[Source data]

--- START ---

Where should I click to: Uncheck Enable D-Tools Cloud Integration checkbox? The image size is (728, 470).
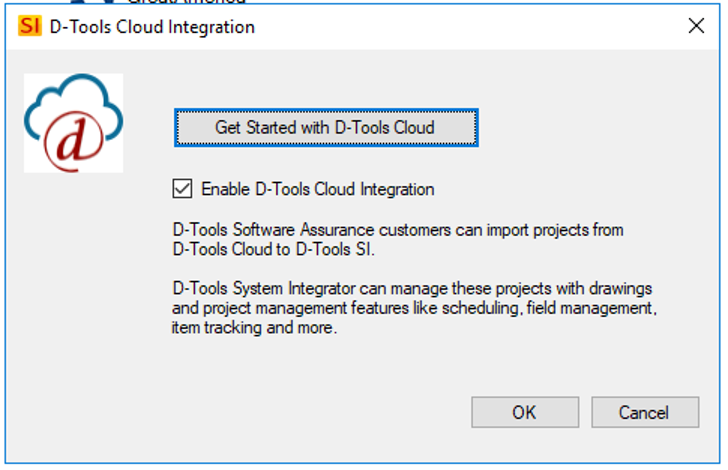182,189
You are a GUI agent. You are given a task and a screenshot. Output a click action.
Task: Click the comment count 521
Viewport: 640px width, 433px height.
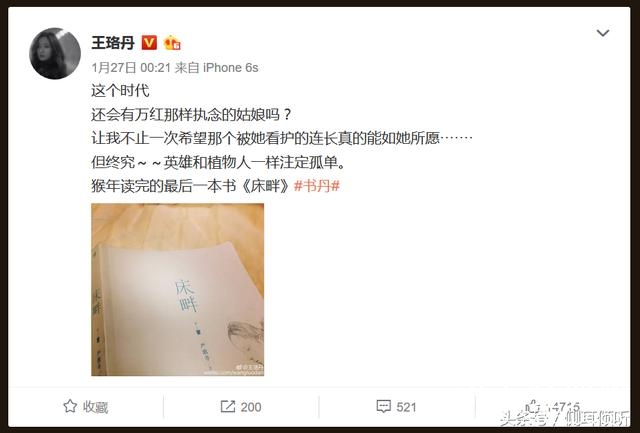406,407
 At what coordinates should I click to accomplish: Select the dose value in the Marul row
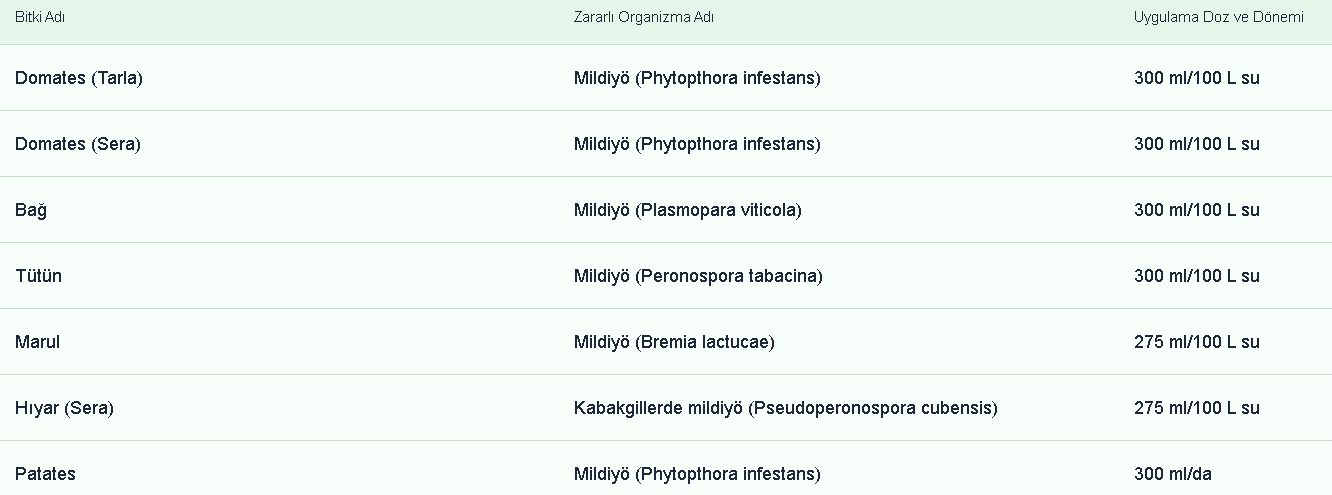pyautogui.click(x=1196, y=342)
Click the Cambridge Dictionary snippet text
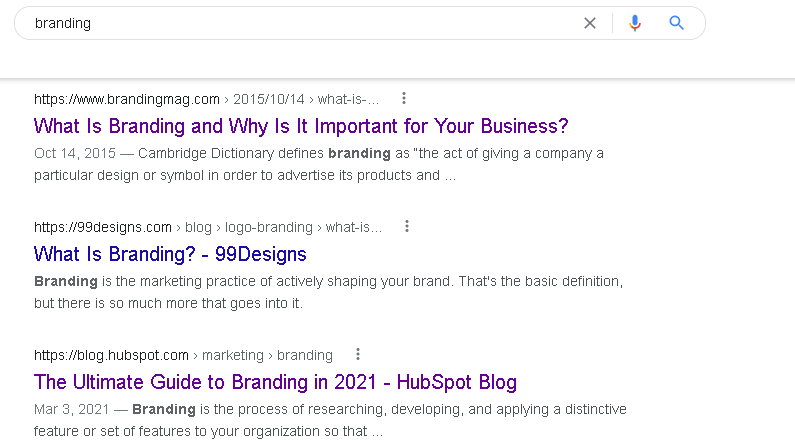This screenshot has width=795, height=446. point(319,164)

--- END ---

| Directions |
Write out, exactly as they stand, the line with "At what coordinates" and every line after it through the end of the entries above; omit the pictures.

| Task output |
 At what coordinates should I click to accomplish: Select the dose value in the Marul row
pyautogui.click(x=1196, y=342)
Click the Cambridge Dictionary snippet text
This screenshot has width=795, height=446. point(319,164)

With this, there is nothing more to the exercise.